12 hidden gems in Brussels most tourists walk right past (2026)

Charming side street in Brussels with local shops and hidden gems away from tourist crowds

12 hidden gems in Brussels that locals swear by, from a jazz bar since 1937 to a restaurant on a secret island. Verified addresses included.

The Grand Place gets all the glory. Meanwhile, three streets away, a bartender is mixing gin with clarified apple juice, a chef is turning a single cod fish into four different dishes, and a collector of 17th-century paintings has left his apartment door open to the public.

Brussels has a reputation as Europe's grey, bureaucratic backwater. Spend a weekend here and you'll understand why that reputation exists. You'll also understand why it's bullshit.

The Brussels that tourists see is a Brussels of comic book museums and chocolate shops, of a central square stolen from an oil painting, and of tourist-trap restaurants charging €25 for mediocre moules-frites. If you liked our guide to hidden gems in Lisbon and our latest on hidden gems in Barcelona, Brussels's rougher, more authentic side will surprise you in the same way: you'll walk past something that looks boring from the outside and find beauty inside.

The Sablon: where Brussels does antiques

Most cities have an antiques quarter. Brussels has the Sablon: 30 galleries spread across two connected pedestrianised squares, Place du Grand Sablon and Place du Petit Sablon. This is where Brussels's wealthy come to buy 18th-century furniture and art, and where you can spend an afternoon learning what you didn't know you were looking for.

More importantly, the Sablon is surrounded by restaurants and bars that actually serve residents, not tourists. Comme Tous (Rue de Rollebeek 7) is a café with the most genuine coffee in Brussels, and its kitchen serves seasonal small plates that change daily. L'Archiduc (Rue de l'Archiduc 6) is a historic art deco bar with a piano that attracts actual musicians, not tourists with phones.

📍 How to get there: Tram 92 or 93 to "Sablon", or a 10-minute walk from Gare Centrale.

Sint-Gillis: the neighbourhood that has no apologies

Sint-Gillis (or Saint-Gilles in French) is Brussels's most authentic neighbourhood. It's working-class, it's diverse, it's a place where you're more likely to hear Dutch, Arabic, or Turkish than tourist English. It's also where some of the best food in Brussels happens, and where the city's young creatives have opened galleries and studios in what used to be abandoned buildings.

Rue de la Digue is the neighbourhood's main drag, lined with small shops, butchers, bakeries, and bars that have been family-run for decades. On weekends it becomes a street market. Chez Moeder Lam (Rue de la Digue 24) is where to eat croquettes: they're €1.50 each, fried in aged beef fat, and they're considered sacred by locals. Go mid-morning, before the queues form.
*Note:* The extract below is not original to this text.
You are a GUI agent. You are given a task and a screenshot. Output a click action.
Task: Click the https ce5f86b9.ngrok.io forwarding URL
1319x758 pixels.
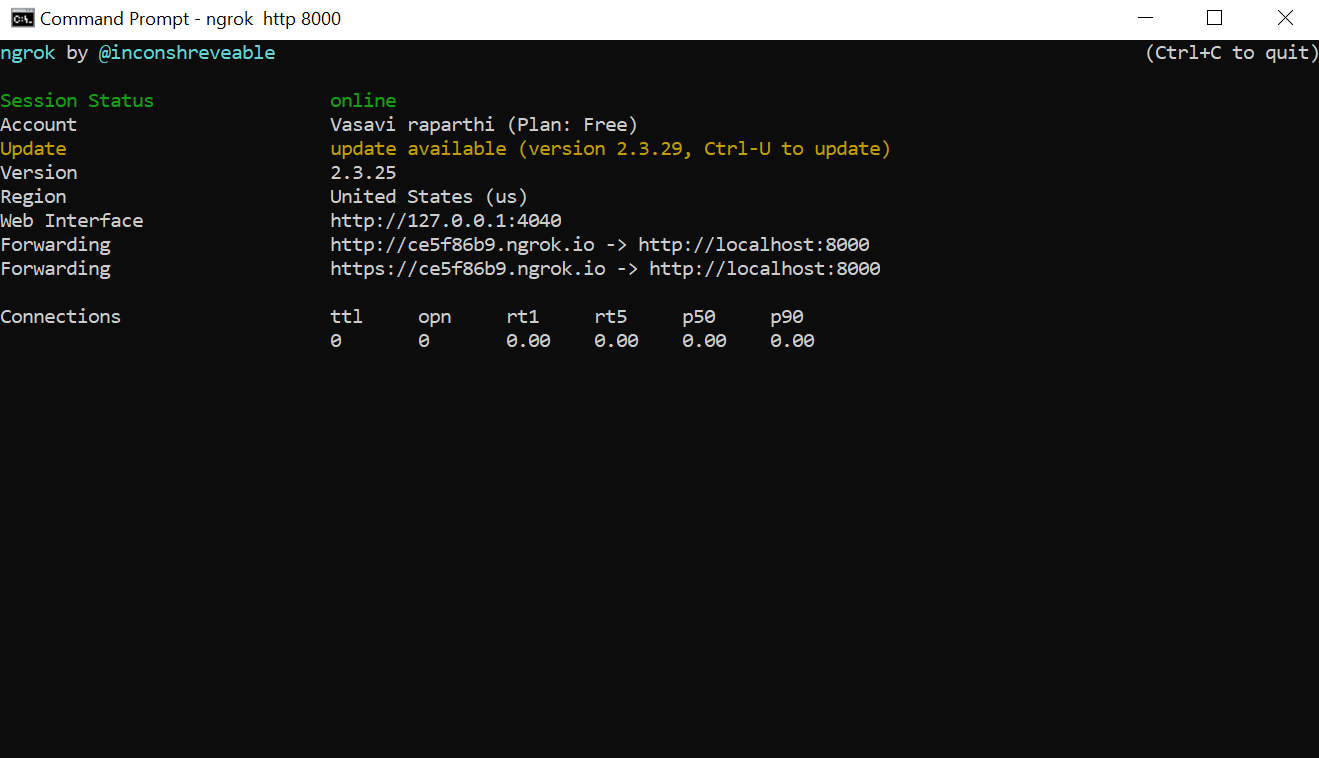pos(467,269)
Café Con Letras (Rue de la Digue 85) is a coffee place where the proprietor is a third-generation coffee roaster and the music is always better than the place deserves. Next door, Tiramisu (Rue de la Digue 81) is an Italian bakery that's been making the same tiramisu recipe since 1989.

For something completely different, Galerie Contretype (Rue de la Digue 16) is a photographer's gallery-studio run by a Belgian photographer who prints his work on-site. It's a window into the working art world, not the tourist art world.

📍 How to get there: Metro L2 (Saint-Gilles), or a 15-minute walk from Gare du Midi.

Rue Akenside: where Brussels's best bars are hidden

If you ask a Brussels local where to drink, they'll probably say Rue Akenside. This isn't a street tourists know. It's a 100-metre pedestrianised street in Sint-Gilles lined with 10+ bars, each with its own personality, none with a tourist in sight.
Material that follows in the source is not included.